Posted on:2004-06-16Degree:MasterType:Thesis
Country:ChinaCandidate:Y ShenFull Text:PDF
GTID:2205360092486605Subject:Aesthetics
Abstract/Summary:PDF Full Text Request
Jung's Aesthetics was established on his Analytic Psychology, and served for the very core of his theory-collective unconscious. Through respecting the independence of spirit, he wanted to help modern man who felt anxious, depressed and vacuity to go back spiritual home.Jung criticized that Freud's Psychology was a "Psychology without mentality "which was established on material metaphysics, and his own Psychology was a "Psychology with mentality "which was established on spiritual metaphysics. Based on Freud's personal unconscious, Jung came up with collective unconscious, which have more general and original meaning.

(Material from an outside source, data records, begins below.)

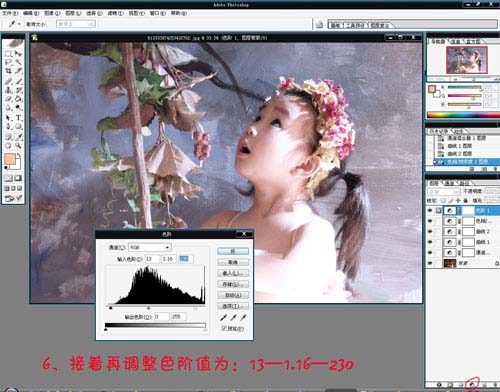Click the red-circled new adjustment layer icon
The width and height of the screenshot is (500, 392).
click(x=472, y=384)
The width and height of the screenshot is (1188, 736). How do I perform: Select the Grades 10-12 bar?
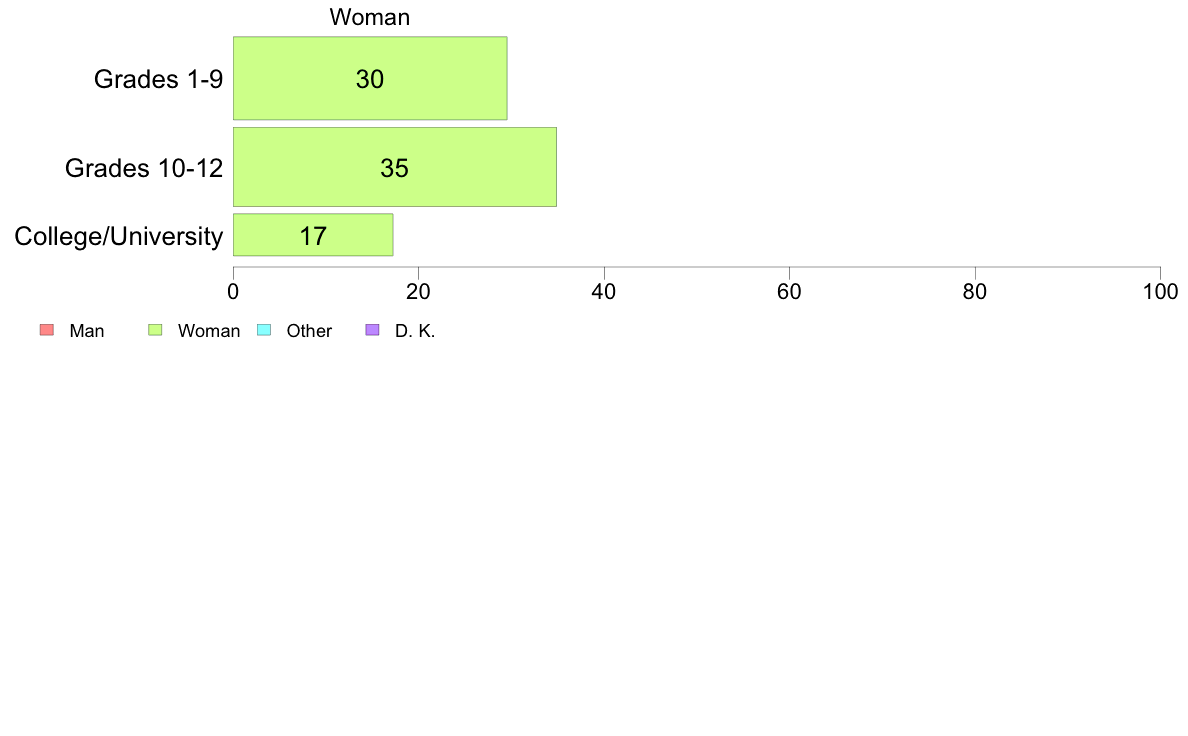pos(395,167)
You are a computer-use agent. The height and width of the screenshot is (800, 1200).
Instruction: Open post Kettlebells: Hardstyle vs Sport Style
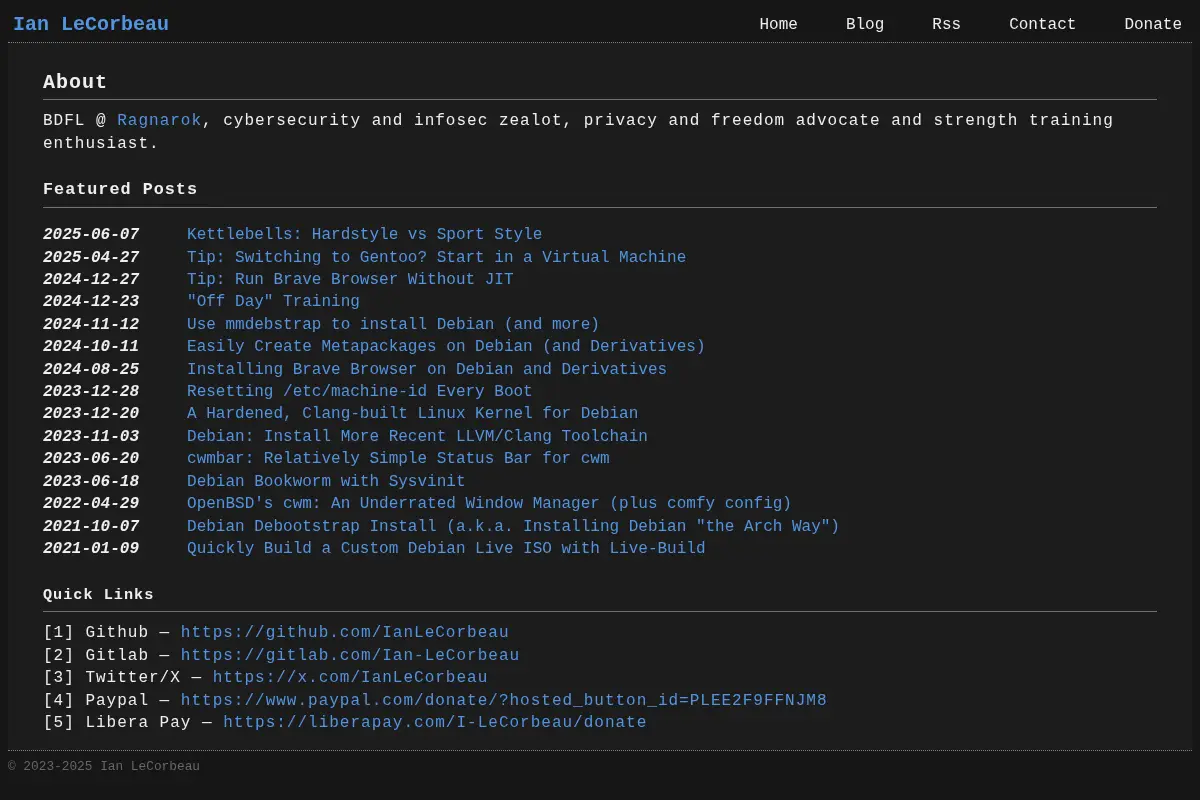coord(364,235)
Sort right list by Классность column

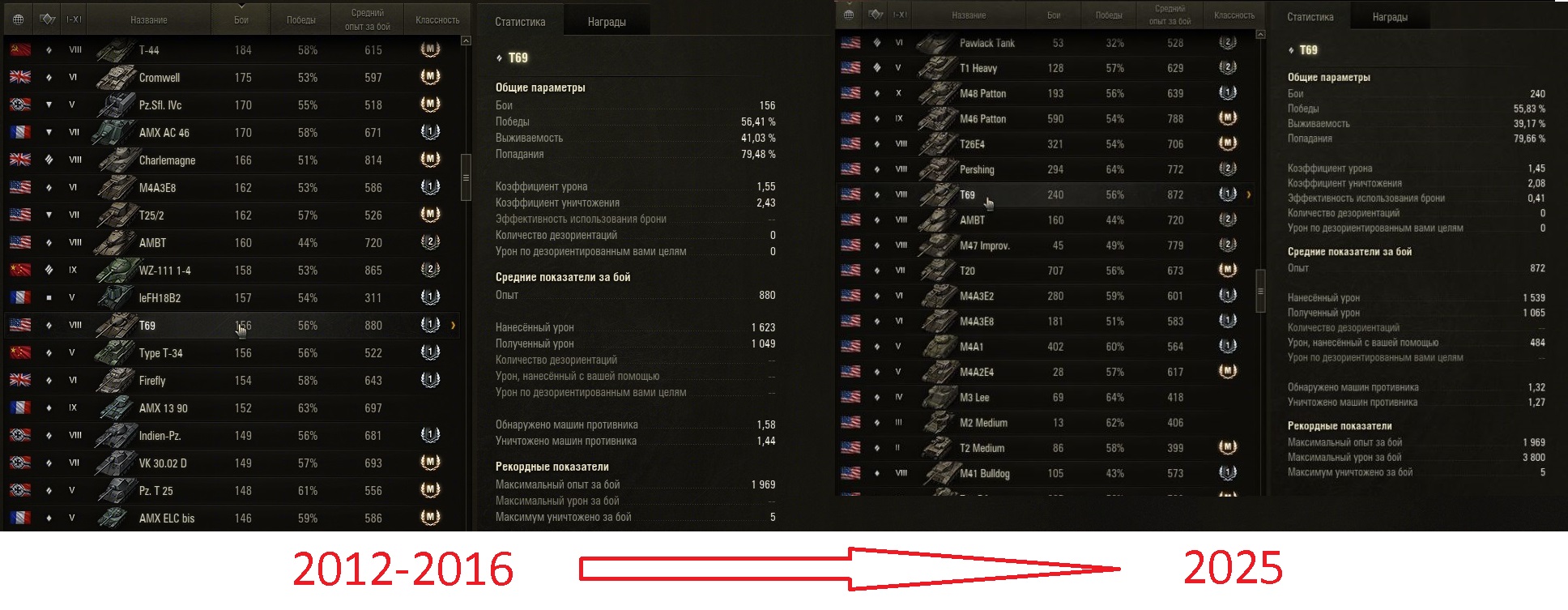click(x=1234, y=15)
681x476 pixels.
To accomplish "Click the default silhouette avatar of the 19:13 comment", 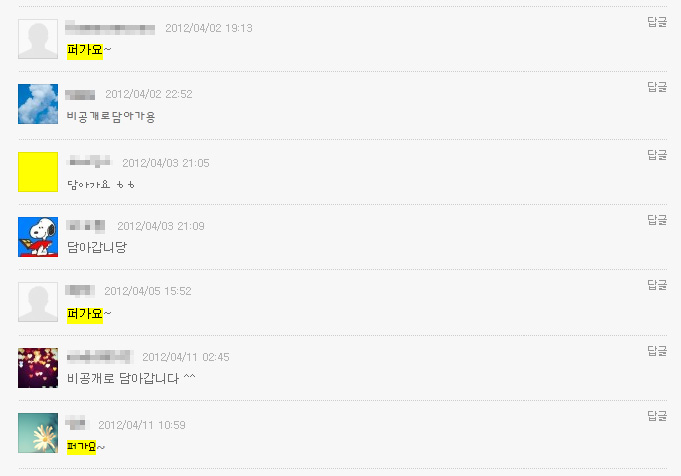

It existed before personal unconscious, and it is the human's common and universal mind basis. The content of collective unconscious is archetype. Jung wanted to build a bridge from innate spirit to postnatal experience by archetype and primordial image. However, the elaboration of his theory revealed his theory's contradiction between innate spirit and postnatal experience.Jung's Aesthetics was established on his theory of collective unconscious: artistic creation process is a expression of collective unconscious and archetype; artists are spokesmen of collective unconscious and human being; the essence of artistic composition is that writer transcend his individual limitation and talk to the human race's soul; social significance of art is that it edify the soul of the era, summon the form the era lacks of; compensate the one-sided and privation of the era consciousness . Jung wanted to build a road from collective unconscious, which stays deeply in the human race's soul to consciousness, which stay superficially in modern man's mentality. He wanted to guide people who are oppressed by modern material go back the human race's spiritual home. Jung's theory had a far-reaching influence on Philosophy, Aesthetics, Psychology, Anthropology, Mythology, etc in the 20th century.